What to work on :: Write the data from its first line through the line containing "You can't disable" as a JSON list of strings, one string per line, leaving out any blank lines.

Records from a data collection:
>>>>
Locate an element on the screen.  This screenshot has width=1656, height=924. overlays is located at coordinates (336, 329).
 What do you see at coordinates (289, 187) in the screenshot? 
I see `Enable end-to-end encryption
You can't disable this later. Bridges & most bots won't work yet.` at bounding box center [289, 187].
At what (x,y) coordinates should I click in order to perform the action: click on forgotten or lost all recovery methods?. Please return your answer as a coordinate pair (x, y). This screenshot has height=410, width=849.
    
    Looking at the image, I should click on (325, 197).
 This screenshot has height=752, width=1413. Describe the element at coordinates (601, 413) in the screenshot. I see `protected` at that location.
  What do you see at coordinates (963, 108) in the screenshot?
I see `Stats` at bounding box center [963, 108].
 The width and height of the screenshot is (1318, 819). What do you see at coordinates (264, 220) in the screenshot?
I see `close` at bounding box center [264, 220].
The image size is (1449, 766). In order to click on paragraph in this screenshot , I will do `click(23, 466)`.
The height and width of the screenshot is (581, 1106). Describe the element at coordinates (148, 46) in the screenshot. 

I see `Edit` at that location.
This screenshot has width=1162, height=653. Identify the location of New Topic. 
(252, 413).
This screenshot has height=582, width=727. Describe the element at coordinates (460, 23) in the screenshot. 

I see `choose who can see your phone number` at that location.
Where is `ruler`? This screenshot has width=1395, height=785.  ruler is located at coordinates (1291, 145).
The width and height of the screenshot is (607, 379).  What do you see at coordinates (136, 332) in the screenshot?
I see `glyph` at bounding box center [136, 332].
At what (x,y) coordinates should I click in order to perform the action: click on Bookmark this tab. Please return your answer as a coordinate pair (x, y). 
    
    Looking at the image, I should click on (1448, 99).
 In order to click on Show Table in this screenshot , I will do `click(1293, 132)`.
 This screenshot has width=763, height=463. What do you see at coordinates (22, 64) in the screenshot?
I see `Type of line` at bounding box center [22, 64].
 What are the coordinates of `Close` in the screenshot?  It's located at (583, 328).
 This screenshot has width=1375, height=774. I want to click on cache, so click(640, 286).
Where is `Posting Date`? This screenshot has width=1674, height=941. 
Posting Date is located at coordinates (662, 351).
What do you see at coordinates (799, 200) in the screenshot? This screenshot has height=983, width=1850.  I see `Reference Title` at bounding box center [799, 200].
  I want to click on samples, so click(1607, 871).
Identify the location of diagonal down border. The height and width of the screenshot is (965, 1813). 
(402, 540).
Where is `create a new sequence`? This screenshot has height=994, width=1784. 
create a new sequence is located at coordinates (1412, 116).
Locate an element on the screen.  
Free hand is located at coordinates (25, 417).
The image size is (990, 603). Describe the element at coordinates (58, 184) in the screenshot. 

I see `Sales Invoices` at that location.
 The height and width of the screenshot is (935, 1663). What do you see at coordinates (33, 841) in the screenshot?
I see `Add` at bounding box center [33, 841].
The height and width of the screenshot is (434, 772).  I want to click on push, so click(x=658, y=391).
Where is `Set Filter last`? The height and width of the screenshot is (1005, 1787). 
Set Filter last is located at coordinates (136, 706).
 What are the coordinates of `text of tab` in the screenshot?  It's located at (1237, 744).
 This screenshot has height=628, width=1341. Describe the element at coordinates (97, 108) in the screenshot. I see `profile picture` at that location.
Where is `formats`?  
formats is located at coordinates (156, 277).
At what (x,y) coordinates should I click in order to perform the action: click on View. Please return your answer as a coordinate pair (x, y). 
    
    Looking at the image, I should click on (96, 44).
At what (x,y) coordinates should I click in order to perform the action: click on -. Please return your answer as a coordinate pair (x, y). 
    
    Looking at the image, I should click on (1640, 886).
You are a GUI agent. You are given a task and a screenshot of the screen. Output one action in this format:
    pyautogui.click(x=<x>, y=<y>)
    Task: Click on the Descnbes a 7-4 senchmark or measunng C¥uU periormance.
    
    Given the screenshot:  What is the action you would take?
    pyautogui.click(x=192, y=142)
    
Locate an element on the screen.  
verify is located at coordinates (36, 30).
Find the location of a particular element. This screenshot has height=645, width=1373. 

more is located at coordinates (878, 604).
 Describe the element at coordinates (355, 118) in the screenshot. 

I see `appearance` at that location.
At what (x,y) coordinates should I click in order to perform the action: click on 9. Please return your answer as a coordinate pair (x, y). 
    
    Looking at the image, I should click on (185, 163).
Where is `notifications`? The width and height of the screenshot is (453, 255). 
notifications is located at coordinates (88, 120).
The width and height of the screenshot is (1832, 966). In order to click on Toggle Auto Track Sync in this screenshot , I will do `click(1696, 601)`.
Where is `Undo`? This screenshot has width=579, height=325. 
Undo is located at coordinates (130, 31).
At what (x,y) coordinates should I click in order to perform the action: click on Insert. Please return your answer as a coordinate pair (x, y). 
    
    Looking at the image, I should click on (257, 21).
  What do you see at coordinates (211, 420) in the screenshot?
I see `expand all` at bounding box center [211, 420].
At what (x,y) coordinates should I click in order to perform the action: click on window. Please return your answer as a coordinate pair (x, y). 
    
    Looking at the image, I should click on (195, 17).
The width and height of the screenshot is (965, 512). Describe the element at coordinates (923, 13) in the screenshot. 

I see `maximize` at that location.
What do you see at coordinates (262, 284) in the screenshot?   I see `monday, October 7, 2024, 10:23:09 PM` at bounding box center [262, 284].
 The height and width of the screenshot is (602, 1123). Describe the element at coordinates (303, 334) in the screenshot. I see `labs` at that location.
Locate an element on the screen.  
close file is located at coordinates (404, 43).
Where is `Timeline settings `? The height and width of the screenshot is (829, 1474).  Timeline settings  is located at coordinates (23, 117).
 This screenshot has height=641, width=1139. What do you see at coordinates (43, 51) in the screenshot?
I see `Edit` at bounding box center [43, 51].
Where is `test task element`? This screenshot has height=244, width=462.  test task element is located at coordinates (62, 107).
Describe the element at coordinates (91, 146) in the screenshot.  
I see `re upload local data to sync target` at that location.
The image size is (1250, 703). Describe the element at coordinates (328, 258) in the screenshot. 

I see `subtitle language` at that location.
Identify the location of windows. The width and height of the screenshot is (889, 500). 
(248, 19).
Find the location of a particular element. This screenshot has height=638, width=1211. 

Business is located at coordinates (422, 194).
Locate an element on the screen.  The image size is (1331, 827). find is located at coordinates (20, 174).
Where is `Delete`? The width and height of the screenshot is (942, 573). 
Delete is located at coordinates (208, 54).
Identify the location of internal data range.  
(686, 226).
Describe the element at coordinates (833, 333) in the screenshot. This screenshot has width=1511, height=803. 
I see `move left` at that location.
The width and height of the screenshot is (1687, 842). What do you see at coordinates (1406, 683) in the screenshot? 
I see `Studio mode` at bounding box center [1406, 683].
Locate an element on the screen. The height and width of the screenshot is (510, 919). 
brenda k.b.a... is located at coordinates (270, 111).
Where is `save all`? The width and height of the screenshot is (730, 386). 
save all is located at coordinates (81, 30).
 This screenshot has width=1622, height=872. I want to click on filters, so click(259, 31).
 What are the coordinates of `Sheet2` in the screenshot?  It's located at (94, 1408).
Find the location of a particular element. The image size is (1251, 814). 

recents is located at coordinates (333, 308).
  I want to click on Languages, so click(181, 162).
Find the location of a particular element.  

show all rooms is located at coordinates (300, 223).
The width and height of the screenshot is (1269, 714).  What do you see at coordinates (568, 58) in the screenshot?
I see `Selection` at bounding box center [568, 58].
<<<<
Answer for the task ::
[
  "Locate an element on the screen.  This screenshot has width=1656, height=924. overlays is located at coordinates (336, 329).",
  " What do you see at coordinates (289, 187) in the screenshot? ",
  "I see `Enable end-to-end encryption",
  "You can't disable this later. Bridges & most bots won't work yet.` at bounding box center [289, 187]."
]